The scripts of the construction pipeline for our Puffin-4M will be updated in Dataset Pipeline soon.

✈️ Training

We conduct a multi-stage training strategy, where the vision encoder, LLM, and the diffusion model are aligned in the first stage. Then, in the SFT stage, the models are jointly optimized using both base and thinking datasets. Finally, an instruction-tuning stage is applied, involving various cross-view generation and understanding tasks. The implementation details are provided in Training.

🖼️ Evaluation

We evaluate our camera-centric generation and understanding performance on public datasets and our constructed benchmark (🤗 KangLiao/Puffin-4M/benchmark).

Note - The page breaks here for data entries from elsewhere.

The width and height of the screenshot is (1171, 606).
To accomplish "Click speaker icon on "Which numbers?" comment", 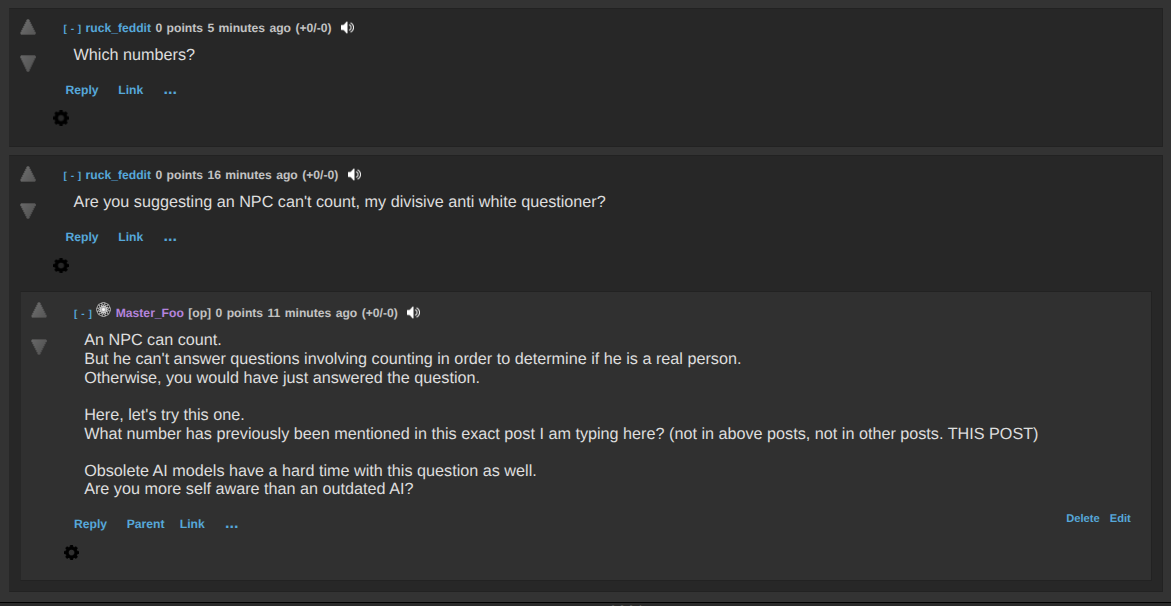I will (x=347, y=28).
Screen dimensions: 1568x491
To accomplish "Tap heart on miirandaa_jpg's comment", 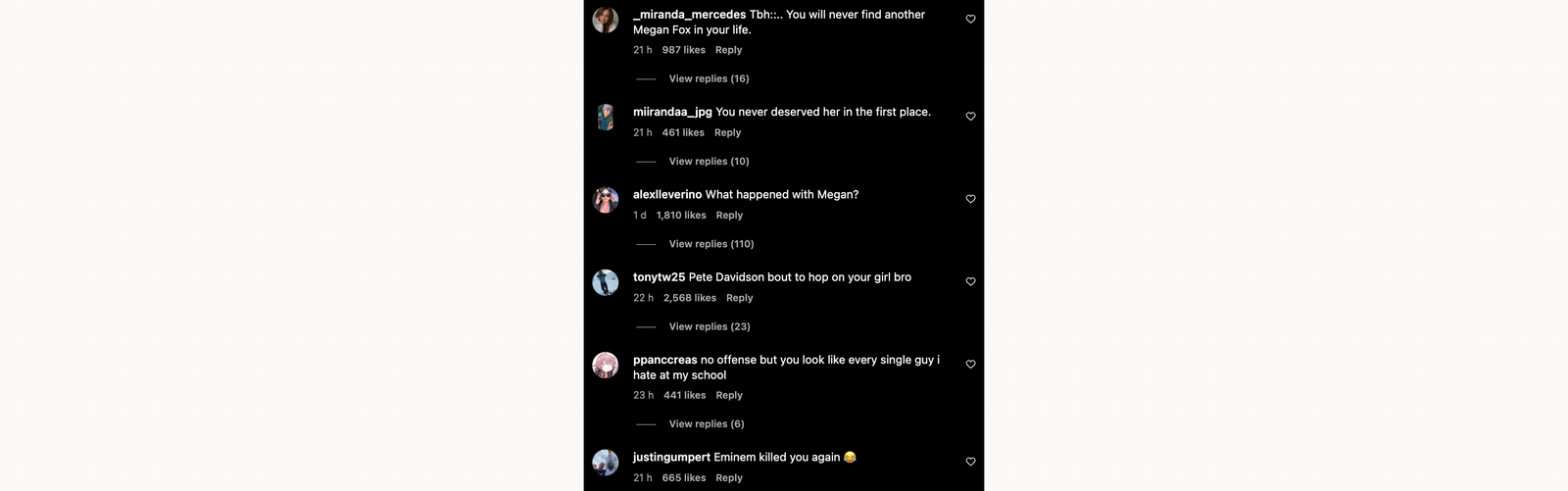I will [x=970, y=116].
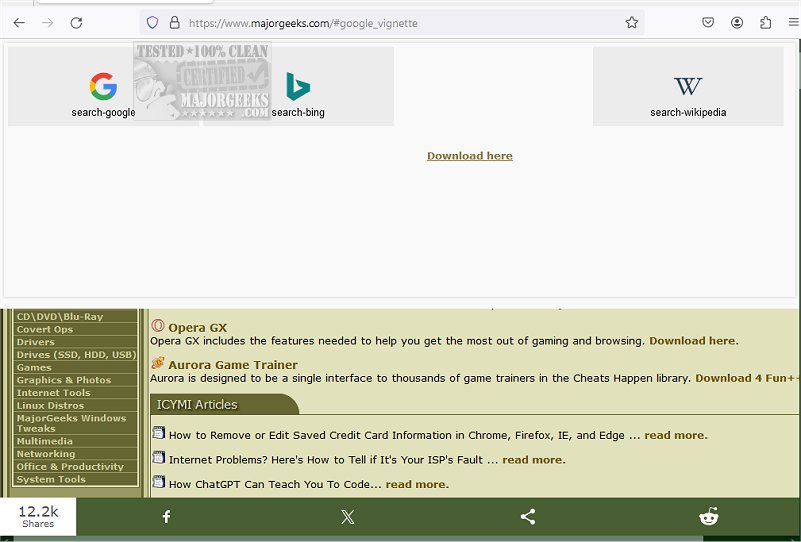Image resolution: width=801 pixels, height=542 pixels.
Task: Open the Networking category in the sidebar
Action: point(46,454)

For camera understanding, we conduct evaluations on three common datasets, MegaDepth, TartanAir, and LaMAR. Notably, images from these datasets are primarily captured or simulated in well-structured environments. Moreover, the camera parameters in some datasets are limited in distribution. To complement these settings, we construct a more challenging dataset, Puffin-Und, designed for a comprehensive assessment of camera understanding. This dataset contains 1,000 images spanning diverse camera configurations and scenarios (🤗 KangLiao/Puffin-4M/benchmark/Puffin-Und). Additionally, since no benchmark dataset exists for text-to-image generation with precise camera parameters, we construct Puffin-Gen to fill this gap. The dataset consists of 650 caption–camera pairs spanning diverse scenarios and camera configurations (🤗 KangLiao/Puffin-4M/benchmark/Puffin-Gen). The evaluation details are provided in Evaluation.

📚 Citation

If you find Puffin useful for your research or applications, please cite our paper using the following BibTeX:

  @article{liao2025puffin,
    title={Thinking with Camera: A Unified Multimodal Model for Camera-Centric Understanding and Generation},
    author={Liao, Kang and Wu, Size and Wu, Zhonghua and Jin, Linyi and Wang, Chao and Wang, Yikai and Wang, Fei and Li, Wei and Loy, Chen Change},
    journal={arXiv preprint arXiv:2510.08673},
    year={2025}
  }

🗞️ License

This project is licensed under NTU S-Lab License 1.0.

🙏 Acknowledgement

The project builds upon OpenUni, MetaQuery, Qwen2.5, RADIOv3, SD3, and GeoCalib.